Monday, August 6, 2007

Processing

I turned 20 midair from Miami to San Francisco. The schoolteacher from Napa sitting next to me, coming from a month spent with her daughter studying in Chile and Peru, woke from sleeping to say happy birthday. My family came to meet me at 1 in the morning in San Fran. My eyelids were heavy with sleep but I felt so happy to see them.

Since I've been back, I have heard a lot about this word "processing." Admittedly, it gets a lot of airtime in my speech as well. It's expected that when one gets back from experiences abroad - HIA, Youth Hostel Ministry, and anything involving time in Africa or Latin America - one must spend a significant amount of time "processing."

I guess I'm not sure what that means.

I imagine this handheld blender, and my experience in Honduras is this thick chunky mixture in a bowl. Now I'm supposed to "process" it. Just flip the switch to liquify, plunge the blender in the bowl, and WHIIIRRRR it up a little. Presto! Experience processed. Next!

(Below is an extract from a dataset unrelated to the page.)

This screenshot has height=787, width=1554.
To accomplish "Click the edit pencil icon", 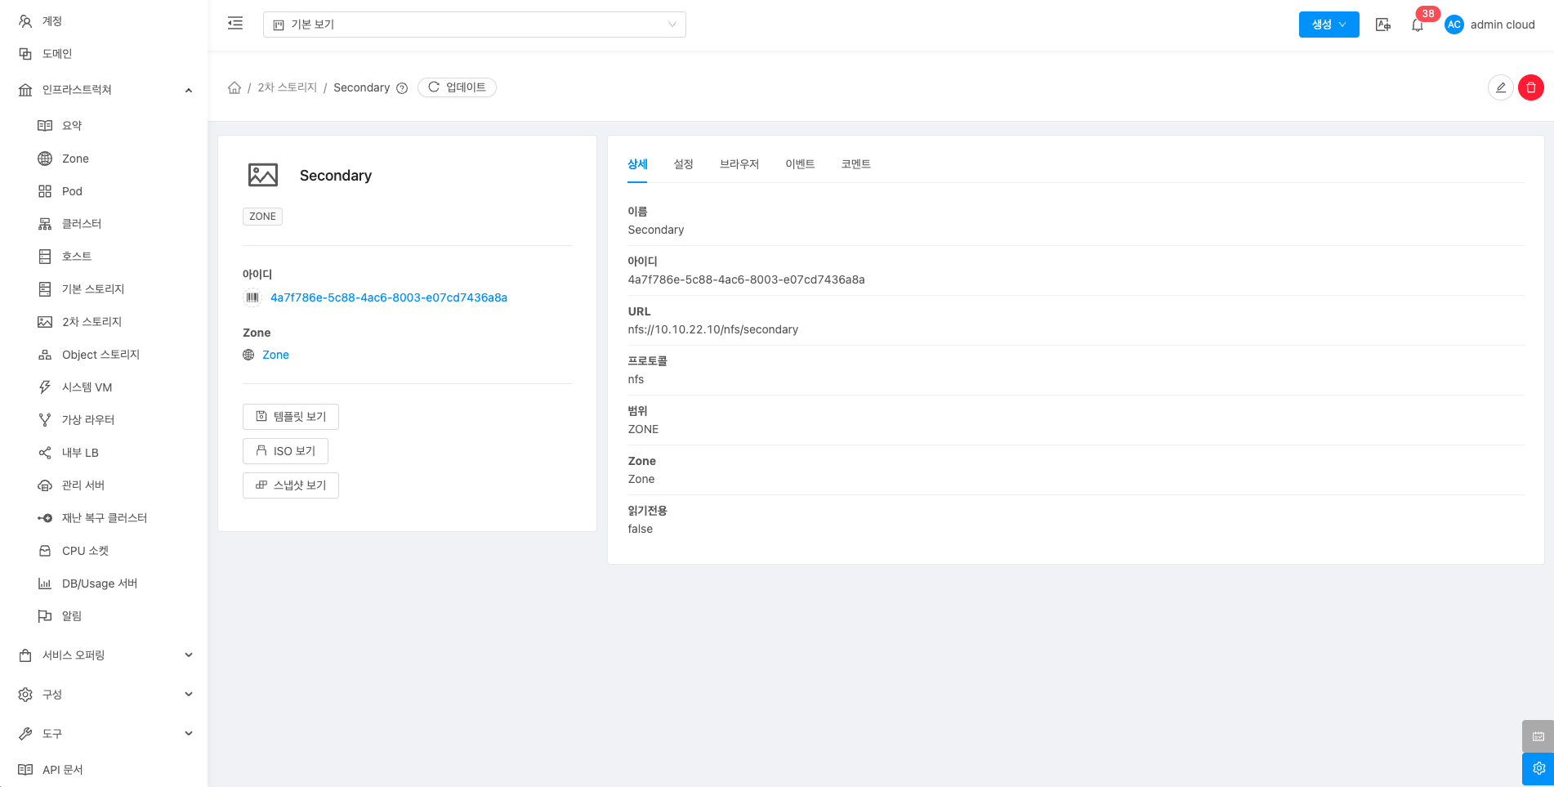I will 1500,87.
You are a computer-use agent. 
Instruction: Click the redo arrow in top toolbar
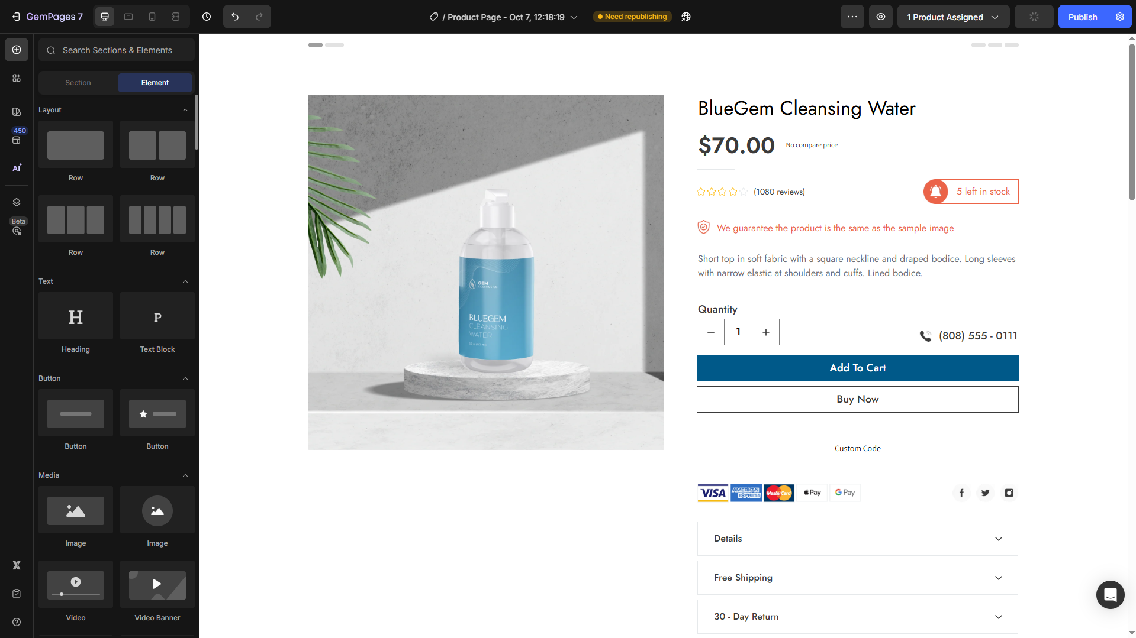pyautogui.click(x=259, y=17)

So I guess haven't started "processing" yet. It's been pretty tranquilo at the Dirty Dog Ranch. That's what we call our home here. Our two cocker spaniels are still digging out of the fence and tearing through the creek, burrs, and mud. I've been peeling peaches from our garden to freeze for the winter, and going running (for the first time in months) in the morning. We went and saw my grandparents, which was really nice. Grandma suffered a stroke while I was away and had to be hospitalized for a while. This weekend she was on her feet again, moving around the house as usual, clucking over her grandkids and laying out her fine dishes as if we were special guests.

Aside from showing my family some pictures, I haven't thought much about Honduras. I'm not going to force this whole "processing" thing. Ít'll take it's natural course, slowly, I suppose, over dinner conversations with my roommates, memories in the middle of the night, and prayer. I don't want it to be the sort of burden that some HNGR interns come back with... the sort of internally swollen cross-cultural experience that is so deep and profound to the individual that it becomes inaccessible to others. I want to be able to share the things I learned and thought, to expose these things to the light of community understanding. I hope they gain richer meaning as a result.

Help me share and ask questions, challenge me, because I still don't understand a lot of what I was exposed to. I also look forward to hearing what you've been learning and becoming. God teach us to listen and give us grace with each other when we don't know the right questions to ask.